▶ Requirement: What follows is a set of records; repeat all of them exactly.

▶ Extracted material:

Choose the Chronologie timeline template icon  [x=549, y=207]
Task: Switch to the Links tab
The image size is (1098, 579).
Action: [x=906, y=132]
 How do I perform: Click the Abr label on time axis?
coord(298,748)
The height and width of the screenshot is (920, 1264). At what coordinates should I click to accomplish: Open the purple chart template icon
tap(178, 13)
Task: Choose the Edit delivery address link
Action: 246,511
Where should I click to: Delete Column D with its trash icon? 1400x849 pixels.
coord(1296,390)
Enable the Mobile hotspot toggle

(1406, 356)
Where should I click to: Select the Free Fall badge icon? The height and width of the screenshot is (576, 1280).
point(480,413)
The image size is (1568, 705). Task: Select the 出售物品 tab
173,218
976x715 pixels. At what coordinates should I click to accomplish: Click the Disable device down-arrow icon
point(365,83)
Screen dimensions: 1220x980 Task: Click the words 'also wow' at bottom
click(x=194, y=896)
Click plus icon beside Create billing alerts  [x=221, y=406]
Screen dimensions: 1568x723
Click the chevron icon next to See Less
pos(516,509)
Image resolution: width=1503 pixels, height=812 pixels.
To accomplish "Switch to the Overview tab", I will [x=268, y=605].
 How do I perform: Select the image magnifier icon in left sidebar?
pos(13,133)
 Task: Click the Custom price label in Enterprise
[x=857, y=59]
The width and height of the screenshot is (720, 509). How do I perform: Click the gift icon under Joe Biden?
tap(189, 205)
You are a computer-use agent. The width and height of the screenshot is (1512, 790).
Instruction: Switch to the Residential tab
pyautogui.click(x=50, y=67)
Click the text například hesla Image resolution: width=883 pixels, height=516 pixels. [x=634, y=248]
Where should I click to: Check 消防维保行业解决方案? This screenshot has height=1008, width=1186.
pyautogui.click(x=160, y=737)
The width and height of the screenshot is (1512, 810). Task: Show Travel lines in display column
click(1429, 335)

▶ Task solution:
Choose the Chronologie timeline template icon  [x=549, y=207]
Task: Switch to the Links tab
The image size is (1098, 579).
Action: [x=906, y=132]
 How do I perform: Click the Abr label on time axis?
coord(298,748)
The height and width of the screenshot is (920, 1264). At what coordinates should I click to accomplish: Open the purple chart template icon
tap(178, 13)
Task: Choose the Edit delivery address link
Action: 246,511
Where should I click to: Delete Column D with its trash icon? 1400x849 pixels.
coord(1296,390)
Enable the Mobile hotspot toggle

(1406, 356)
Where should I click to: Select the Free Fall badge icon? The height and width of the screenshot is (576, 1280).
point(480,413)
The image size is (1568, 705). Task: Select the 出售物品 tab
173,218
976x715 pixels. At what coordinates should I click to accomplish: Click the Disable device down-arrow icon
point(365,83)
Screen dimensions: 1220x980 Task: Click the words 'also wow' at bottom
click(x=194, y=896)
Click plus icon beside Create billing alerts  [x=221, y=406]
Screen dimensions: 1568x723
Click the chevron icon next to See Less
pos(516,509)
Image resolution: width=1503 pixels, height=812 pixels.
To accomplish "Switch to the Overview tab", I will [x=268, y=605].
 How do I perform: Select the image magnifier icon in left sidebar?
pos(13,133)
 Task: Click the Custom price label in Enterprise
[x=857, y=59]
The width and height of the screenshot is (720, 509). How do I perform: Click the gift icon under Joe Biden?
tap(189, 205)
You are a computer-use agent. The width and height of the screenshot is (1512, 790).
Instruction: Switch to the Residential tab
pyautogui.click(x=50, y=67)
Click the text například hesla Image resolution: width=883 pixels, height=516 pixels. [x=634, y=248]
Where should I click to: Check 消防维保行业解决方案? This screenshot has height=1008, width=1186.
pyautogui.click(x=160, y=737)
The width and height of the screenshot is (1512, 810). Task: Show Travel lines in display column
click(1429, 335)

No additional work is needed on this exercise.